The vac(1) man page explains how the vac command can be used to scan the current Vac space and display the VMs running, along with statistics about their CPU load and wall clock time.

Setting up Nagios

The check-vacd script installed in /var/lib/vac/bin can be used with Nagios to monitor the state of the vacd on a factory node.

It can be run from the local Nagios nrpe daemon with a line like this in its configuration file:

command[check-vacd]=/var/lib/vac/bin/check-vacd 600
which raises an alarm if the vacd heartbeat wasn't updated in the last 600 seconds.

APEL accounting

When Vac detects that a VM has finished, it writes one line with accounting information to two daily log files in /var/log/vacd-accounting . One log file is in PBS format, and one in BLAHP format. Vac uses the UUID of the VM as the local and grid job ID, and the vmtype name as the local user and group. A unique user DN is constructed from the components of the Vac space name. For example, vac01.example.com becomes /DC=com/DC=example/DC=vac01 . If the accounting_fqan option is present in a [vmtype ...] section, then for VMs of that type the value of that option is included in the log files as the user FQAN, which indicates the VO associated with the VM.

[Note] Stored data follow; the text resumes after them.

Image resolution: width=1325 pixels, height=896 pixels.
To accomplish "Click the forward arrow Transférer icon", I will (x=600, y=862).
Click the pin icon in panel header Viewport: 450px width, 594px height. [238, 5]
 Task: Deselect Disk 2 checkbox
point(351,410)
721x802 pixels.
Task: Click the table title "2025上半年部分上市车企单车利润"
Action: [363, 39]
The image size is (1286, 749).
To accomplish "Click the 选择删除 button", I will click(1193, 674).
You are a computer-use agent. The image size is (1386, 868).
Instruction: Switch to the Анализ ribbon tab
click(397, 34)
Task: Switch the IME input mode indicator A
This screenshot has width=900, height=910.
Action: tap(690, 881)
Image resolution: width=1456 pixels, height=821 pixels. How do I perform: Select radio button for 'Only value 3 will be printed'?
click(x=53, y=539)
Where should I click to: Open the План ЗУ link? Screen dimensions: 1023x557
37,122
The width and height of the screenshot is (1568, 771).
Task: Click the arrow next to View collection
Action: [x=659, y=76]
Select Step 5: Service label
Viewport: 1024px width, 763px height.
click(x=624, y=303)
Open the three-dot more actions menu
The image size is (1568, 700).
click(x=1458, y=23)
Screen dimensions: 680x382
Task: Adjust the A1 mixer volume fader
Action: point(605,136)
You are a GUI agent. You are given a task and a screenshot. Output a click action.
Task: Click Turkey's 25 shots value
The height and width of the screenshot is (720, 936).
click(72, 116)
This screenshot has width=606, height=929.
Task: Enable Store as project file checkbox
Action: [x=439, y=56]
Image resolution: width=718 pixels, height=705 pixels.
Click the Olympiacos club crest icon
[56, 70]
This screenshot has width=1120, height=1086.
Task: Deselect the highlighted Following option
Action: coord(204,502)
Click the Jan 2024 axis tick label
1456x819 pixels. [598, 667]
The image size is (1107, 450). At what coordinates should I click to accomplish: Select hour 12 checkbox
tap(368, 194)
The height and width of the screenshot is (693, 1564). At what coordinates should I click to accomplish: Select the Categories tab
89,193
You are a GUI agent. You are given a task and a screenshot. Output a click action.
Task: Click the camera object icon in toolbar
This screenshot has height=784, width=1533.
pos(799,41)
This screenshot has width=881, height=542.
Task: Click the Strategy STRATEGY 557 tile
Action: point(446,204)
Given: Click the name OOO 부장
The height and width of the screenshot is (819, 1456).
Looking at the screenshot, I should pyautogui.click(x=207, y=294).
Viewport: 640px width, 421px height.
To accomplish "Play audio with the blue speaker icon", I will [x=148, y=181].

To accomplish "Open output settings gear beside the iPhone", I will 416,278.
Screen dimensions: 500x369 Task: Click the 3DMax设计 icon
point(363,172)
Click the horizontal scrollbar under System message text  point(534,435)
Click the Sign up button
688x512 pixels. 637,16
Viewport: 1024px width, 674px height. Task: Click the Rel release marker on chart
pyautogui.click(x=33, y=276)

The format of these accounting log files is designed to work with the standard APEL PBS log file parser, which can be run on each factory machine from cron to publish accounting records into the site's APEL publisher database.

For APEL 2, a configuration file modelled on this example can be placed in /etc/glite-apel-pbs/parser-config-vac.xml:

<?xml version="1.0" encoding="UTF-8"?>
<ApelConfiguration enableDebugLogging="yes">
<SiteName>EXAMPLE-COM</SiteName>
<DBURL>jdbc:mysql://apel.example.com:3306/accounting</DBURL>
  <DBUsername>accounting</DBUsername>
  <DBPassword>REPLACE-WITH-PASSWORD</DBPassword>
  <DBProcessor inspectTables="no"/>

  <EventLogProcessor>
    <Logs searchSubDirs="yes"
     reprocess="no"><Dir>/var/log/vacd-accounting</Dir></Logs>
    <Timezone>UTC</Timezone>
    <SubmitHost>vac01.example.com</SubmitHost>
  </EventLogProcessor>

  <BlahdLogProcessor>
    <BlahdLogPrefix>blahp.log-</BlahdLogPrefix>
    <Logs searchSubDirs="yes" reprocess="no">
      <Dir>/var/log/vacd-accounting</Dir>
    </Logs>
  </BlahdLogProcessor>
</ApelConfiguration>

The SiteName is the EGI/WLCG site name used by the GOCDB, and the other example.com values should be replaced with your chosen names as before.

The parser can be run once a day by placing the file glite-apel-pbs-parser-cron in /etc/cron.d:

25 01 * * * root env APEL_HOME=/ /usr/bin/apel-pbs-log-parser  -f /etc/glite-apel-pbs/parser-config-vac.xml >> /var/log/apel.log 2>&1

A similar approach can be taken for APEL 3 based sites, using the new APEL configuration file format and scripts.

In either case, it is necessary to ensure that HEPSPEC06 benchmark values are present in the publisher database, either by placing them in the BDII and using the APEL SpecUpdater, or by inserting them by hand in the database. New rows only need to be inserted if the benchmark changes for some reason.